Work required: Copy the data below line for line, with no changes.

Records for this exercise:
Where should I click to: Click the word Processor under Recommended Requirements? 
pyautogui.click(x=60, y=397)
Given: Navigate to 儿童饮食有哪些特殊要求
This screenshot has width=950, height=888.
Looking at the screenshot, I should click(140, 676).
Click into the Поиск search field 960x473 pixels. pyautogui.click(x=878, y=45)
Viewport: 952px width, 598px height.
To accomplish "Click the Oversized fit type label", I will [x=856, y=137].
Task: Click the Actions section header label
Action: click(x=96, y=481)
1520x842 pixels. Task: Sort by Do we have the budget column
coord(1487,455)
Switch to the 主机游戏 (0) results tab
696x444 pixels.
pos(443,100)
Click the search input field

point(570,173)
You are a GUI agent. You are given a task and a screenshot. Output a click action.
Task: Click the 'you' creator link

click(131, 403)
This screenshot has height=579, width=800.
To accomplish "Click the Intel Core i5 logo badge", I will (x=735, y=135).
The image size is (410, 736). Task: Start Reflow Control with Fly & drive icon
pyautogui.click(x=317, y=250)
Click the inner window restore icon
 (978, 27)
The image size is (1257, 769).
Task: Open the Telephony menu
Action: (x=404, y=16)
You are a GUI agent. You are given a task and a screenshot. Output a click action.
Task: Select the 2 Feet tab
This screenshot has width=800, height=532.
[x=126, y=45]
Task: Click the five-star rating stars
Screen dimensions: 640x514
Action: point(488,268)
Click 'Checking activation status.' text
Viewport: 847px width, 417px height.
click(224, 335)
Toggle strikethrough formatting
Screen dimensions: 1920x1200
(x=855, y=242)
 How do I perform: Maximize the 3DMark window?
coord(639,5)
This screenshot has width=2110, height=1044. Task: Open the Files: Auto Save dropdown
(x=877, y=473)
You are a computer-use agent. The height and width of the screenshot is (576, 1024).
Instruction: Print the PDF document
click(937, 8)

Exercise response:
Where should I click to: Click the word Processor under Recommended Requirements? 
pyautogui.click(x=60, y=397)
Given: Navigate to 儿童饮食有哪些特殊要求
This screenshot has width=950, height=888.
Looking at the screenshot, I should click(140, 676).
Click into the Поиск search field 960x473 pixels. pyautogui.click(x=878, y=45)
Viewport: 952px width, 598px height.
To accomplish "Click the Oversized fit type label", I will [x=856, y=137].
Task: Click the Actions section header label
Action: click(x=96, y=481)
1520x842 pixels. Task: Sort by Do we have the budget column
coord(1487,455)
Switch to the 主机游戏 (0) results tab
696x444 pixels.
pos(443,100)
Click the search input field

point(570,173)
You are a GUI agent. You are given a task and a screenshot. Output a click action.
Task: Click the 'you' creator link

click(131, 403)
This screenshot has height=579, width=800.
To accomplish "Click the Intel Core i5 logo badge", I will (x=735, y=135).
The image size is (410, 736). Task: Start Reflow Control with Fly & drive icon
pyautogui.click(x=317, y=250)
Click the inner window restore icon
 (978, 27)
The image size is (1257, 769).
Task: Open the Telephony menu
Action: (x=404, y=16)
You are a GUI agent. You are given a task and a screenshot. Output a click action.
Task: Select the 2 Feet tab
This screenshot has width=800, height=532.
[x=126, y=45]
Task: Click the five-star rating stars
Screen dimensions: 640x514
Action: point(488,268)
Click 'Checking activation status.' text
Viewport: 847px width, 417px height.
click(224, 335)
Toggle strikethrough formatting
Screen dimensions: 1920x1200
(x=855, y=242)
 How do I perform: Maximize the 3DMark window?
coord(639,5)
This screenshot has width=2110, height=1044. Task: Open the Files: Auto Save dropdown
(x=877, y=473)
You are a computer-use agent. The height and width of the screenshot is (576, 1024).
Instruction: Print the PDF document
click(937, 8)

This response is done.